Entries from a dataset
--- begin ---

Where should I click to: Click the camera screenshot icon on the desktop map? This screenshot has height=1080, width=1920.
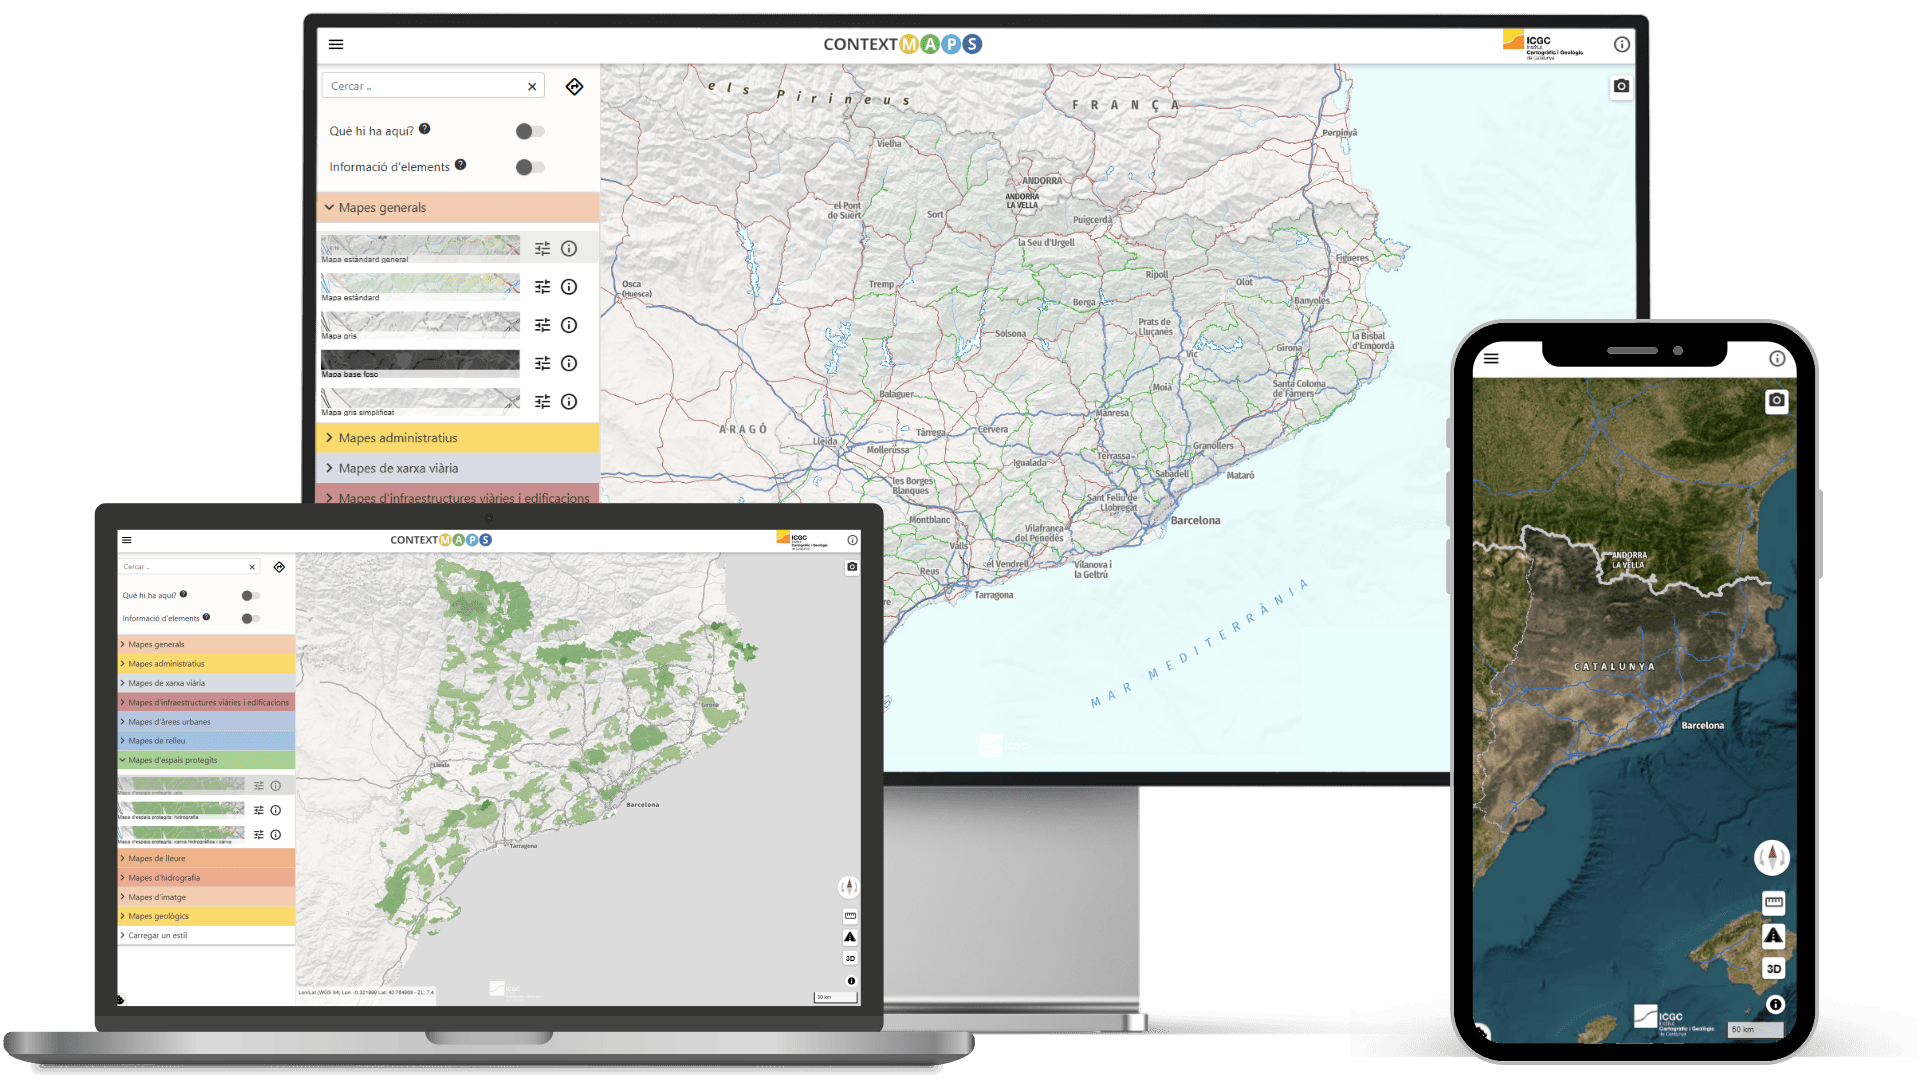[1622, 87]
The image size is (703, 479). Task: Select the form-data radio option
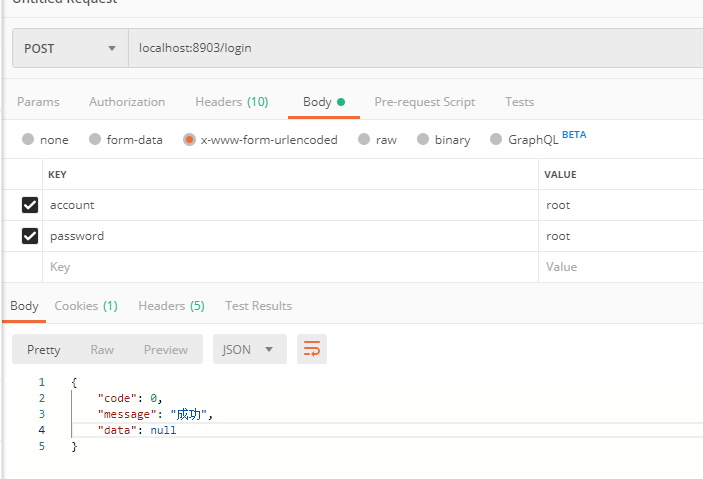pyautogui.click(x=95, y=140)
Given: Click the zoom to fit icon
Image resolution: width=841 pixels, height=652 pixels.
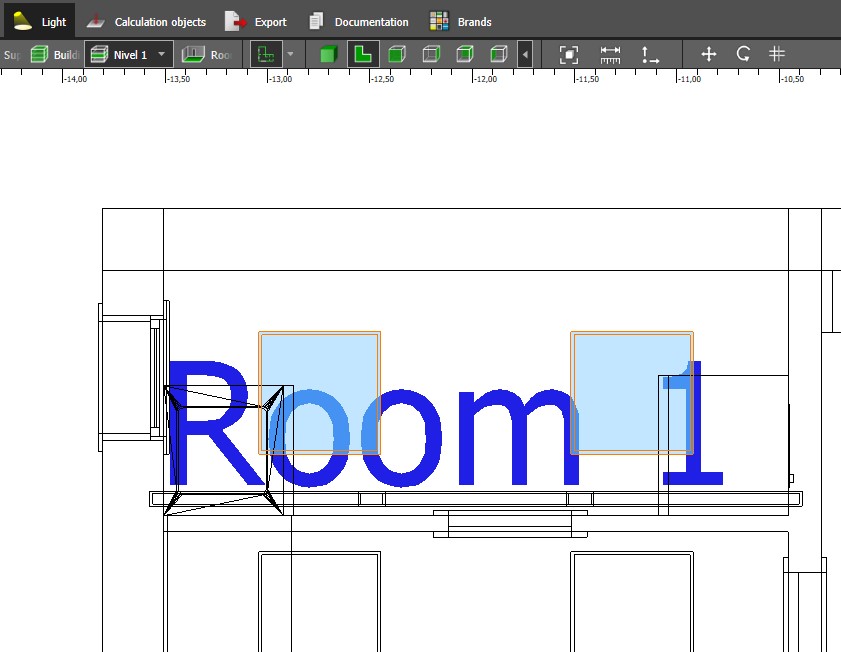Looking at the screenshot, I should (569, 55).
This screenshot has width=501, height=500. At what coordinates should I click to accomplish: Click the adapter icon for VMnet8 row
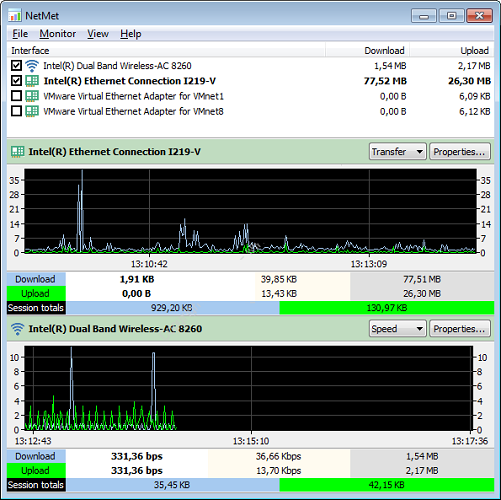tap(32, 111)
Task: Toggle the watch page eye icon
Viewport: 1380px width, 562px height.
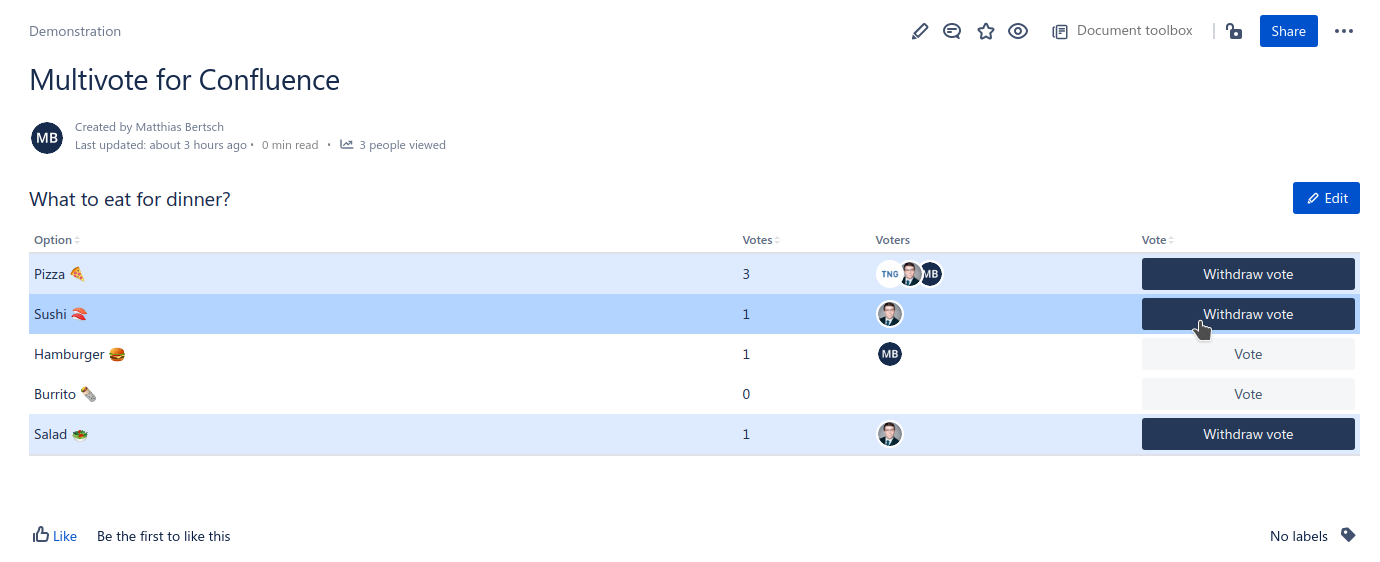Action: pos(1018,31)
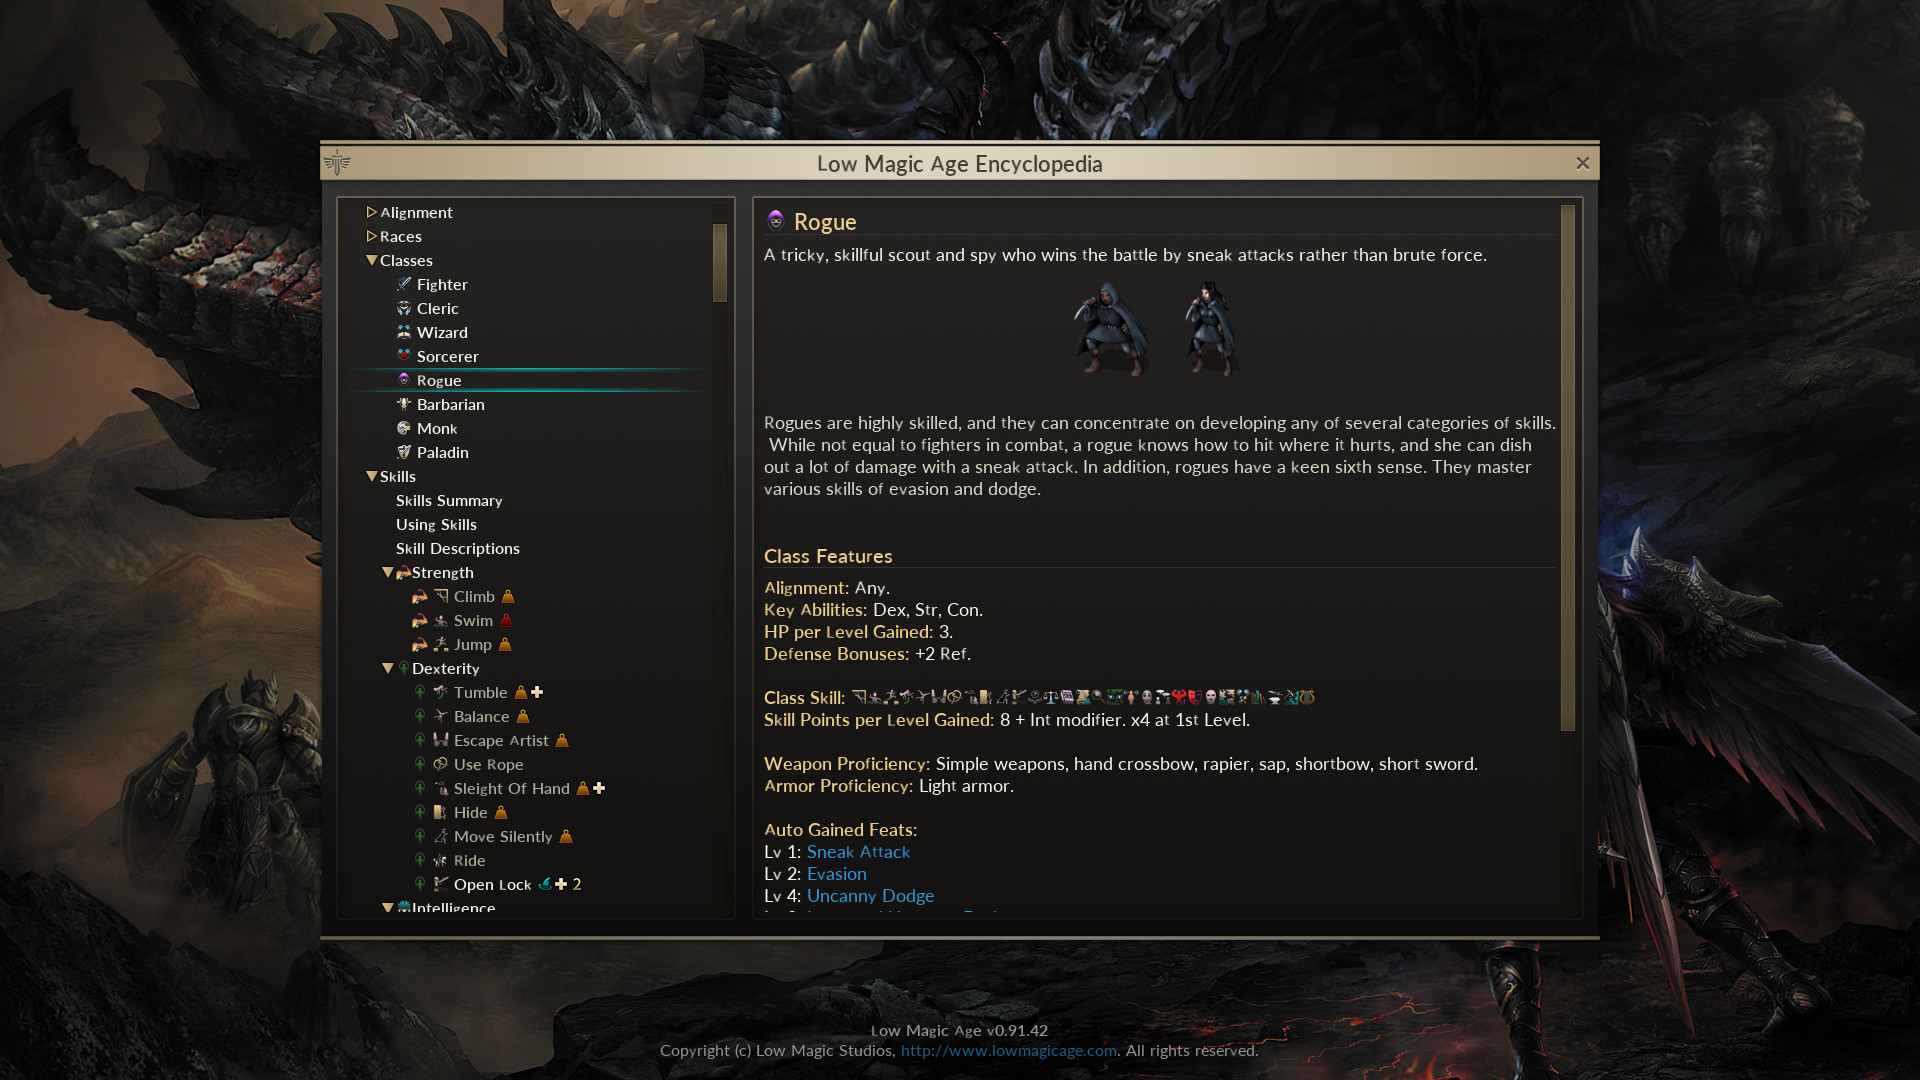Screen dimensions: 1920x1080
Task: Collapse the Dexterity skills group
Action: [x=387, y=668]
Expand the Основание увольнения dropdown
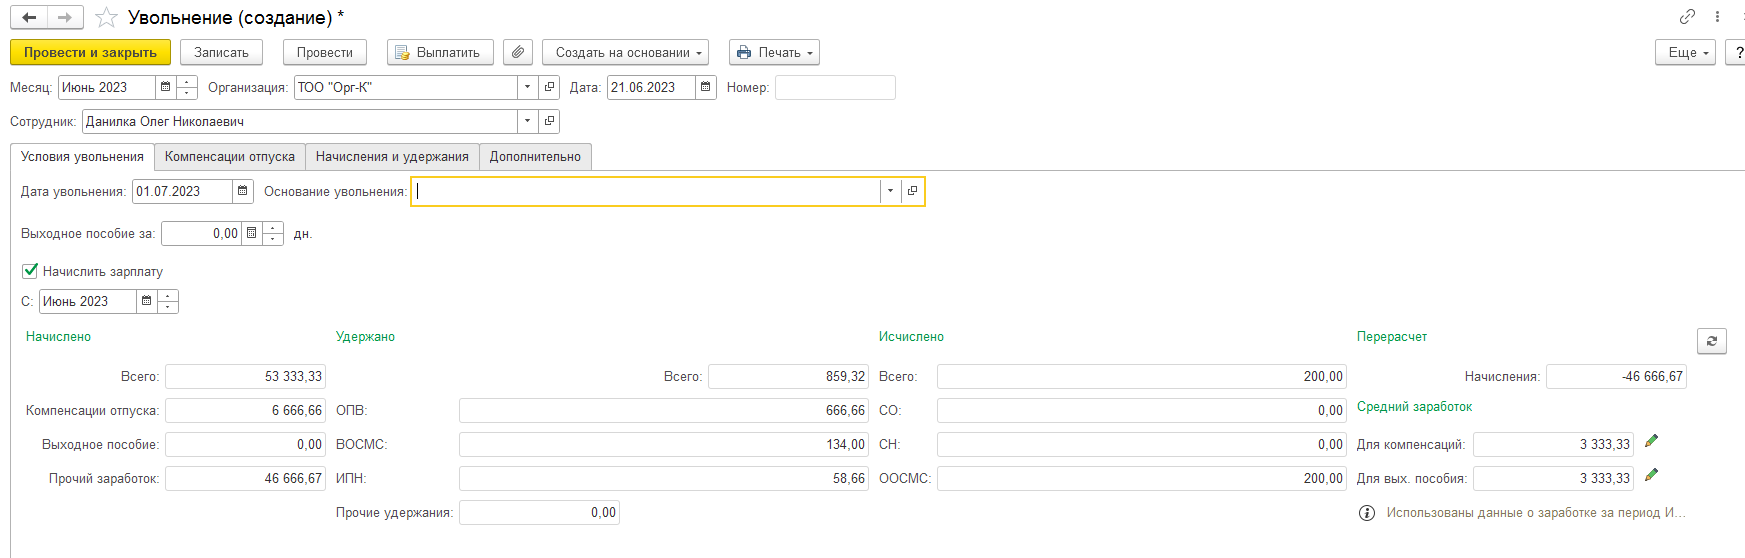The width and height of the screenshot is (1745, 558). 889,191
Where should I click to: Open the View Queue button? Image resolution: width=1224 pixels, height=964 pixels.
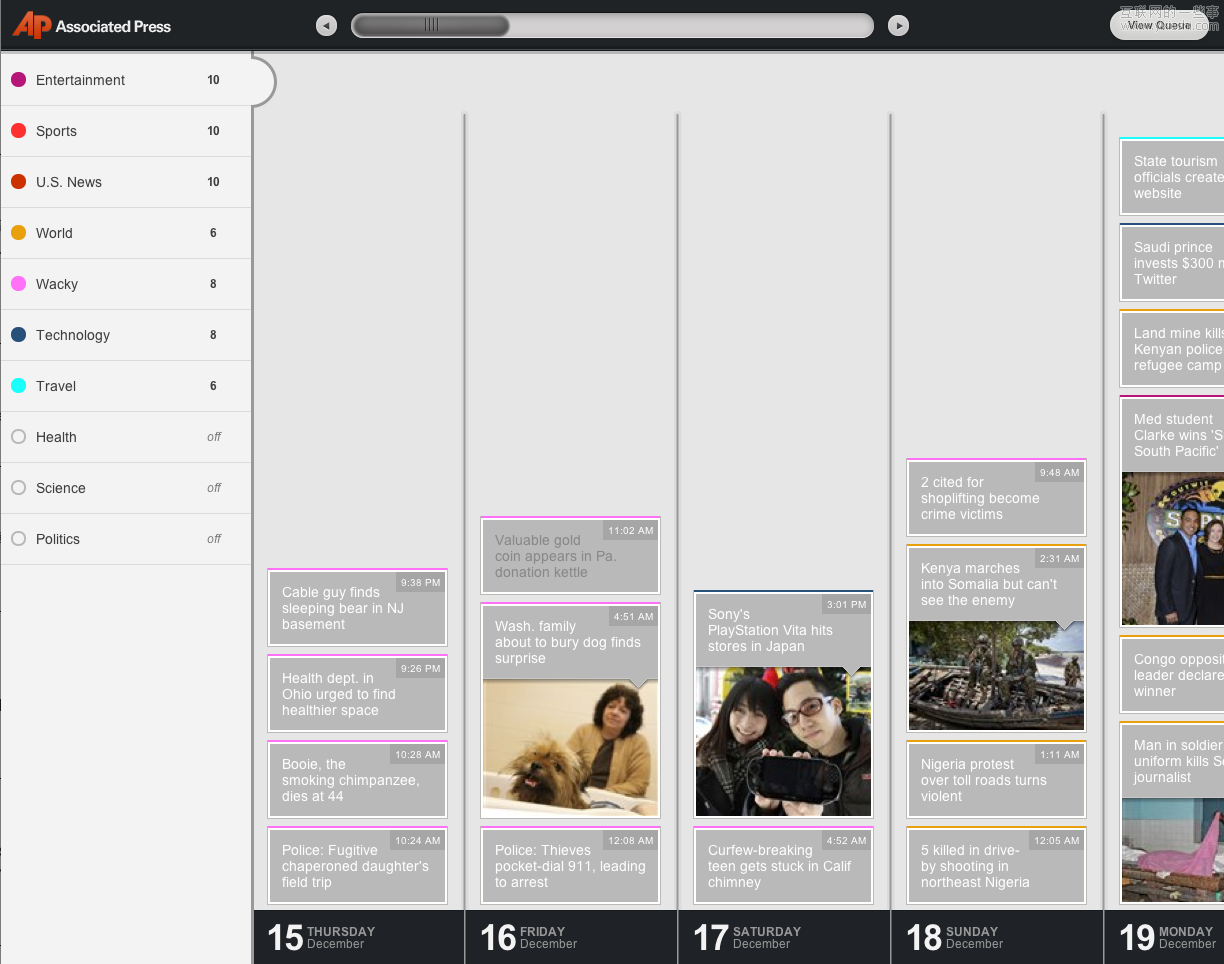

--- end ---

• **WHAT THE TASK ASKS**
Can you write every line of the listing above as a JSON list of strings, one string per line, skipping blank lines and leaving out the pictures?

• **COMPLETE OUTPUT**
[
  "Where should I click to: Click the camera screenshot icon on the desktop map? This screenshot has height=1080, width=1920.",
  "[1622, 87]",
  "The image size is (703, 479). Task: Select the form-data radio option",
  "pyautogui.click(x=95, y=140)",
  "Given: Click the zoom to fit icon",
  "Image resolution: width=841 pixels, height=652 pixels.",
  "Looking at the screenshot, I should (569, 55).",
  "This screenshot has width=501, height=500. At what coordinates should I click to accomplish: Click the adapter icon for VMnet8 row",
  "tap(32, 111)",
  "Task: Toggle the watch page eye icon",
  "Viewport: 1380px width, 562px height.",
  "Action: pos(1018,31)",
  "Screen dimensions: 1920x1080",
  "Task: Collapse the Dexterity skills group",
  "Action: [x=387, y=668]",
  "Expand the Основание увольнения dropdown",
  "The width and height of the screenshot is (1745, 558). 889,191",
  "Where should I click to: Open the View Queue button? Image resolution: width=1224 pixels, height=964 pixels."
]